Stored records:
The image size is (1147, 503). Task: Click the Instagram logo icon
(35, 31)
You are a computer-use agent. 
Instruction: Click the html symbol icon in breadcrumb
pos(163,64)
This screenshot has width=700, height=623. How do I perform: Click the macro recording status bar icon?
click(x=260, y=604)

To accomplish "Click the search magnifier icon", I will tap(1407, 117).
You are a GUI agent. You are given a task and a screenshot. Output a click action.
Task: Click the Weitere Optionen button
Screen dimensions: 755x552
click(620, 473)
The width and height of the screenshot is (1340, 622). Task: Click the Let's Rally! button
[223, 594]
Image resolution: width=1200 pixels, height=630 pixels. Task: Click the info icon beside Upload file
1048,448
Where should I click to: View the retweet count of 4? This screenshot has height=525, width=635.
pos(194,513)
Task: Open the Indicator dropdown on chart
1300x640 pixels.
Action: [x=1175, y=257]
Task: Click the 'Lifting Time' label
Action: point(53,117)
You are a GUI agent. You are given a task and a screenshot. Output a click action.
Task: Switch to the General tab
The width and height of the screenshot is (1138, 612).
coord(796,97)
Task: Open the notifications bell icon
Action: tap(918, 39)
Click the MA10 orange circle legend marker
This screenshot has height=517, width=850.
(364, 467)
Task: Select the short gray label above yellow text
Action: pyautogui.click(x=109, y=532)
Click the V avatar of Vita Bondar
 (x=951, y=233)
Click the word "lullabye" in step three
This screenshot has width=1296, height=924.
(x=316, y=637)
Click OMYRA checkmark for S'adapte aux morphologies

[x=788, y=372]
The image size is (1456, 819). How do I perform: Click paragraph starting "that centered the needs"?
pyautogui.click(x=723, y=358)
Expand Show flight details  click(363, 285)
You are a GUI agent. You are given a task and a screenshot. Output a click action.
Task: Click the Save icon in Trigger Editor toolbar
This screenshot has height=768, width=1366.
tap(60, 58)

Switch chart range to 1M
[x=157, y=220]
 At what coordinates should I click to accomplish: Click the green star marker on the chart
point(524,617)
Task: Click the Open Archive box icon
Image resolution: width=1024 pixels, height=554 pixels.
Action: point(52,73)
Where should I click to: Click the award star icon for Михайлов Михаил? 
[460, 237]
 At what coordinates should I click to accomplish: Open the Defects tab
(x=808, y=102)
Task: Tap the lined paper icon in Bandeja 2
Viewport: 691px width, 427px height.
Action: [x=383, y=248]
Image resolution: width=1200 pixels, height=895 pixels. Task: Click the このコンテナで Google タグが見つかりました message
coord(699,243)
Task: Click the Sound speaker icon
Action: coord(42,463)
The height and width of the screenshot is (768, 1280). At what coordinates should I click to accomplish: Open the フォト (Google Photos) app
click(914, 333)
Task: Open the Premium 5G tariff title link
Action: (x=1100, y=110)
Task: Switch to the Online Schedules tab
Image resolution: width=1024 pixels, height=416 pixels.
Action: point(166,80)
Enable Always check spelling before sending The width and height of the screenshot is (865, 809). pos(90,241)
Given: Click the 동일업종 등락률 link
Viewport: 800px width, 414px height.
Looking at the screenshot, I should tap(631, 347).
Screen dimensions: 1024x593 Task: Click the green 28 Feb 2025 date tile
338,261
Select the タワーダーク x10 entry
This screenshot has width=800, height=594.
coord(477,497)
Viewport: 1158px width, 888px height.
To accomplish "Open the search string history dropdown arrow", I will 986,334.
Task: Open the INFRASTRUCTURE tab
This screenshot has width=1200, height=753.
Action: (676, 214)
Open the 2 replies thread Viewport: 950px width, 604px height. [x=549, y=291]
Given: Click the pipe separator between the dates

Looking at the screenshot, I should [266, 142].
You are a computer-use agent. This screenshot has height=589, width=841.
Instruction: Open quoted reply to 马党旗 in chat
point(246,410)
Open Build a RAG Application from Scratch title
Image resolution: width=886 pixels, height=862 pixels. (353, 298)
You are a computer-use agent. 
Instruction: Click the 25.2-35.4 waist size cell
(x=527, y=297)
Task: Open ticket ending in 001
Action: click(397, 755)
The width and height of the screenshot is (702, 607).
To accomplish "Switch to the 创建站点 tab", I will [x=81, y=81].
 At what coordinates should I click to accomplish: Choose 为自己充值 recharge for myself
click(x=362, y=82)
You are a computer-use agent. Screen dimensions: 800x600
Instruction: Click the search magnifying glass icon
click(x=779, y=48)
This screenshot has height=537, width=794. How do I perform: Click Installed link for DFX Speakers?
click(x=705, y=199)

* REQUIRED WORK
A complete, exact copy of the entries above is what is wanted.

* TASK RESULT
The image size is (1147, 503). Task: Click the Instagram logo icon
(35, 31)
You are a computer-use agent. 
Instruction: Click the html symbol icon in breadcrumb
pos(163,64)
This screenshot has width=700, height=623. How do I perform: Click the macro recording status bar icon?
click(x=260, y=604)

To accomplish "Click the search magnifier icon", I will tap(1407, 117).
You are a GUI agent. You are given a task and a screenshot. Output a click action.
Task: Click the Weitere Optionen button
Screen dimensions: 755x552
click(620, 473)
The width and height of the screenshot is (1340, 622). Task: Click the Let's Rally! button
[223, 594]
Image resolution: width=1200 pixels, height=630 pixels. Task: Click the info icon beside Upload file
1048,448
Where should I click to: View the retweet count of 4? This screenshot has height=525, width=635.
pos(194,513)
Task: Open the Indicator dropdown on chart
1300x640 pixels.
Action: [x=1175, y=257]
Task: Click the 'Lifting Time' label
Action: point(53,117)
You are a GUI agent. You are given a task and a screenshot. Output a click action.
Task: Switch to the General tab
The width and height of the screenshot is (1138, 612).
coord(796,97)
Task: Open the notifications bell icon
Action: tap(918, 39)
Click the MA10 orange circle legend marker
This screenshot has height=517, width=850.
(364, 467)
Task: Select the short gray label above yellow text
Action: pyautogui.click(x=109, y=532)
Click the V avatar of Vita Bondar
 (x=951, y=233)
Click the word "lullabye" in step three
This screenshot has width=1296, height=924.
(x=316, y=637)
Click OMYRA checkmark for S'adapte aux morphologies

[x=788, y=372]
The image size is (1456, 819). How do I perform: Click paragraph starting "that centered the needs"?
pyautogui.click(x=723, y=358)
Expand Show flight details  click(363, 285)
You are a GUI agent. You are given a task and a screenshot. Output a click action.
Task: Click the Save icon in Trigger Editor toolbar
This screenshot has height=768, width=1366.
tap(60, 58)

Switch chart range to 1M
[x=157, y=220]
 At what coordinates should I click to accomplish: Click the green star marker on the chart
point(524,617)
Task: Click the Open Archive box icon
Image resolution: width=1024 pixels, height=554 pixels.
Action: point(52,73)
Where should I click to: Click the award star icon for Михайлов Михаил? 
[460, 237]
 At what coordinates should I click to accomplish: Open the Defects tab
(x=808, y=102)
Task: Tap the lined paper icon in Bandeja 2
Viewport: 691px width, 427px height.
Action: [x=383, y=248]
Image resolution: width=1200 pixels, height=895 pixels. Task: Click the このコンテナで Google タグが見つかりました message
coord(699,243)
Task: Click the Sound speaker icon
Action: coord(42,463)
The height and width of the screenshot is (768, 1280). At what coordinates should I click to accomplish: Open the フォト (Google Photos) app
click(914, 333)
Task: Open the Premium 5G tariff title link
Action: (x=1100, y=110)
Task: Switch to the Online Schedules tab
Image resolution: width=1024 pixels, height=416 pixels.
Action: point(166,80)
Enable Always check spelling before sending The width and height of the screenshot is (865, 809). pos(90,241)
Given: Click the 동일업종 등락률 link
Viewport: 800px width, 414px height.
Looking at the screenshot, I should tap(631, 347).
Screen dimensions: 1024x593 Task: Click the green 28 Feb 2025 date tile
338,261
Select the タワーダーク x10 entry
This screenshot has width=800, height=594.
coord(477,497)
Viewport: 1158px width, 888px height.
To accomplish "Open the search string history dropdown arrow", I will 986,334.
Task: Open the INFRASTRUCTURE tab
This screenshot has width=1200, height=753.
Action: (676, 214)
Open the 2 replies thread Viewport: 950px width, 604px height. [x=549, y=291]
Given: Click the pipe separator between the dates

Looking at the screenshot, I should [266, 142].
You are a computer-use agent. This screenshot has height=589, width=841.
Instruction: Open quoted reply to 马党旗 in chat
point(246,410)
Open Build a RAG Application from Scratch title
Image resolution: width=886 pixels, height=862 pixels. (353, 298)
You are a computer-use agent. 
Instruction: Click the 25.2-35.4 waist size cell
(x=527, y=297)
Task: Open ticket ending in 001
Action: click(397, 755)
The width and height of the screenshot is (702, 607).
To accomplish "Switch to the 创建站点 tab", I will [x=81, y=81].
 At what coordinates should I click to accomplish: Choose 为自己充值 recharge for myself
click(x=362, y=82)
You are a computer-use agent. Screen dimensions: 800x600
Instruction: Click the search magnifying glass icon
click(x=779, y=48)
This screenshot has height=537, width=794. How do I perform: Click Installed link for DFX Speakers?
click(x=705, y=199)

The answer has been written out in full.